STATE OF MISSISSIPPI APPELLEE
DATE OF JUDGMENT: 05/18/2017
TRIAL JUDGE: HON. LEE SORRELS COLEMAN
COURT FROM WHICH APPEALED: LOWNDES COUNTY CIRCUIT COURT
ATTORNEY FOR APPELLANT: OFFICE OF STATE PUBLIC DEFENDER
BY: BENJAMIN ALLEN SUBER
ATTORNEY FOR APPELLEE: OFFICE OF THE ATTORNEY GENERAL
BY: ALICIA MARIE AINSWORTH
DISTRICT ATTORNEY: SCOTT WINSTON COLOM
NATURE OF THE CASE: CRIMINAL - FELONY
DISPOSITION: AFFIRMED: 05/08/2018
MOTION FOR REHEARING FILED:
MANDATE ISSUED:
BEFORE GRIFFIS, P.J., FAIR AND GREENLEE, JJ.
FAIR, J., FOR THE COURT:
¶1. D’Anzor Jackson was convicted of burglary after a neighbor, Precious Harris, said he
entered her apartment, exposed himself in front of her and her children, and made several
bizarre statements that could be interpreted as sexual innuendos. While Harris was giving
her statement to the police, she spotted Jackson and identified him as the perpetrator. After
being forcibly restrained, Jackson claimed to be the second coming of Jesus Christ. Jackson
was convicted of burglary, and, on appeal, he contends the verdict was not supported by
sufficient evidence. We find no merit to this argument, and we affirm Jackson’s conviction
and sentence.
DISCUSSION
¶2. Harris testified that on May 10, 2015—Mother’s Day—she was watching television
in her apartment with her two young children. She heard the front door open, and when she
got up to investigate, she encountered a man in her apartment she recognized as her neighbor.
Though she did not know the man’s name at the time, she later identified him as Jackson.
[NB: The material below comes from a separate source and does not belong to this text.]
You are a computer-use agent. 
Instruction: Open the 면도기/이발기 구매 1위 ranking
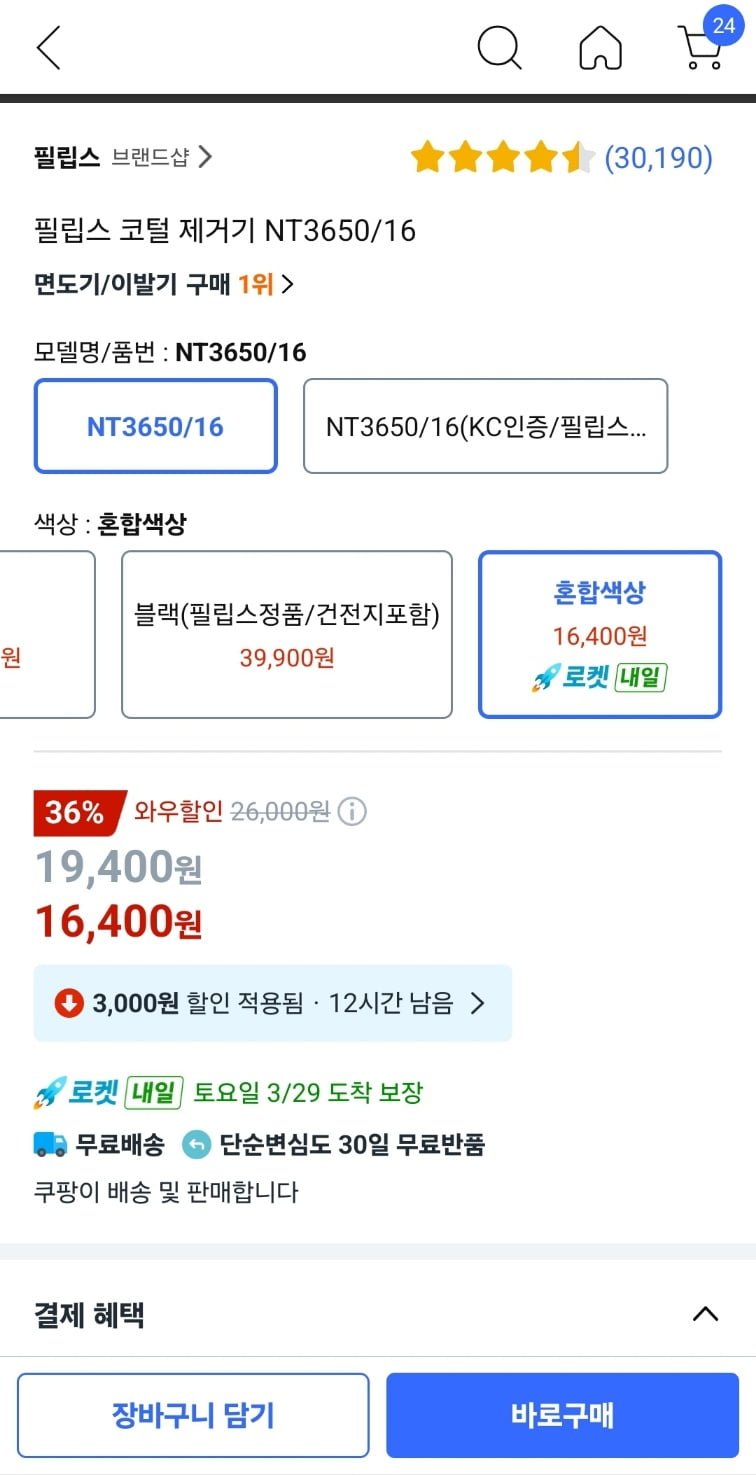(164, 284)
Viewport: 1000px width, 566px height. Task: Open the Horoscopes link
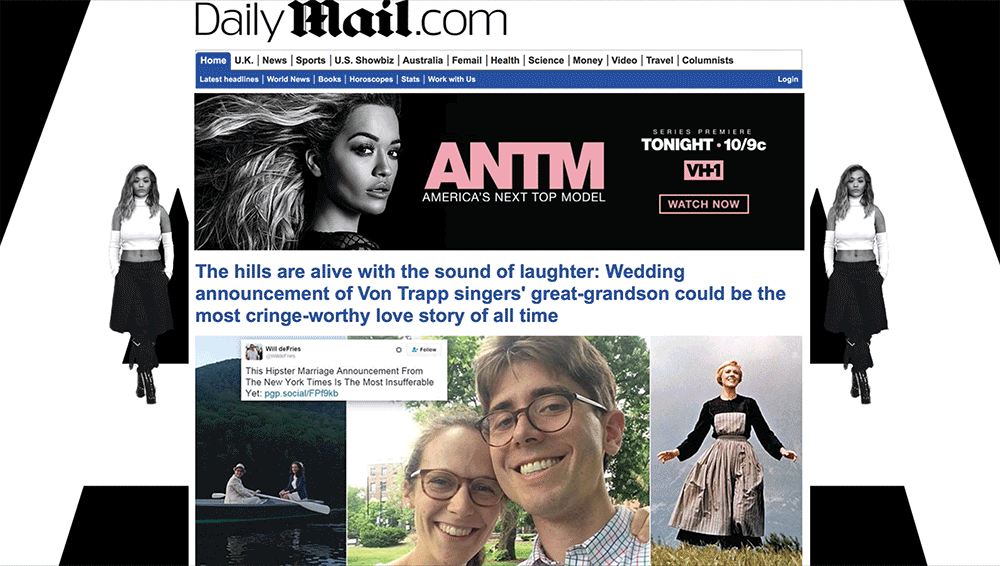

Jackson asked for someone named “Ashley” or “Ash-something.” Harris told Jackson that
the person was not there, but Jackson walked past her and further into her apartment. She
followed Jackson, as did her children, and she noticed that Jackson “had his penis hanging
out.” Harris told Jackson to leave, and he responded by grabbing her arm and pulling her
toward him, saying “God sent me to give you a Mother’s Day present.” He then walked past
Harris, looked at the children, and said “your kids are here for a reason; they [are] your
angel[s].” Jackson then walked out of the apartment, telling Harris, “I will be back.”
¶3. Harris went to a neighbor’s apartment and called the police. As she was giving a
statement to an investigator outside, she saw Jackson approaching on foot. She identified
him as the man who had entered her apartment, and the officers told Jackson to get on his
knees. Jackson initially complied, but when an officer tried to handcuff him, Jackson rose.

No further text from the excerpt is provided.